Comparing AI embedding models

In my last post I used Facebook’s Llama for creating vector embeddings from different words and sentences. My editor, ChatGPT of course, suggested I use a model that specializes in embedding rather than Llama, which does text generation (chatting). I did, and the results are a bit surprising.

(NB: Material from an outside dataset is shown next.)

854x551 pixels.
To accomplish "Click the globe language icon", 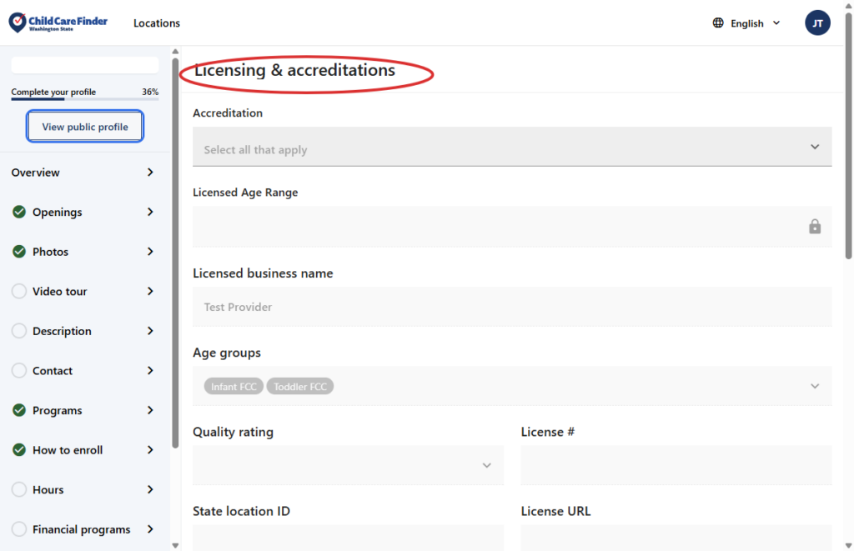I will [718, 23].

Choosing models and sentences

The models I want to compare are the Llama3.1 model I used in my previous post, and the models mentioned in Ollama’s blog post about embeddings.

models = [
    'all-minilm',
    'mxbai-embed-large',
    'nomic-embed-text',
    'llama3.1'
]

I want to calculate the similarities between three sentences, two which sound very different but mean something similar, a person goes into politics, and one sentence which is about public transportation.

sentences = [
    "The man with the tie ran for office.",
    "The woman in the dress became a politician.",
    "The man with the tie ran for a bus."
]

The results

Next, we loop through the models and use each one of them to create a vector, and then we compare the vectors with each other to create a cosine similarity matrix.

Show the code
def compare_words(words, embeddings, model_name):
    vectors = []
    for s in words:
        vectors.append(embeddings.embed_query(s))
    matrix = cosine_similarity(vectors)
    df = (
        pd.DataFrame(matrix)
        .stack()
        .reset_index()
        .query("level_0 > level_1")
        .replace({"level_0": dict(enumerate(words)), "level_1": dict(enumerate(words))})
        .rename(columns={"level_0": "First", "level_1": "Second", 0: model_name.split("/")[-1]})
        .round(2)
    )
    return df

results = []
for m in models:
    embeddings = OllamaEmbeddings(model=m)
    results.append(compare_words(sentences, embeddings=embeddings, model_name=m))

result = pd.concat([results[0], results[1].iloc[:,-1].to_frame(), results[2].iloc[:,-1].to_frame(), results[3].iloc[:,-1].to_frame()], axis=1)
GT(
    result
).tab_header(
    "Cosine similarities between First and Second phrases"
).tab_spanner(
    label="model", 
    columns=[2,3,4,5]
).tab_style(
        style=style.fill(color="lightgreen"), locations=[loc.body(columns=[2,3,4], rows=[1])]
).tab_style(
    style=style.fill(color="lightgreen"), locations=loc.body(columns=[5], rows=[0])
)
Cosine similarities between First and Second phrases
First Second model
all-minilm mxbai-embed-large nomic-embed-text llama3.1
The woman in the dress became a politician. The man with the tie ran for office. 0.29 0.59 0.64 0.91
The man with the tie ran for a bus. The man with the tie ran for office. 0.64 0.69 0.84 0.87
The man with the tie ran for a bus. The woman in the dress became a politician. 0.09 0.31 0.5 0.85

Llama is the only model that correctly identifies the man and woman going into politics as more similar to each other than the two men with the ties (one running for a bus and the other for office.)

My takeaways are:

  • If I were creating a semantic search, Llama would show me the correct result at the top.
  • However, Llama’s representation of a man running for a bus and a woman becoming a politician are quite close, so maybe I just lucked out.
  • nomic-embed-text has the second highest score for the politicians being similar.

So, which model is the best one for embedding. The answer is probably: it depends. Sigh.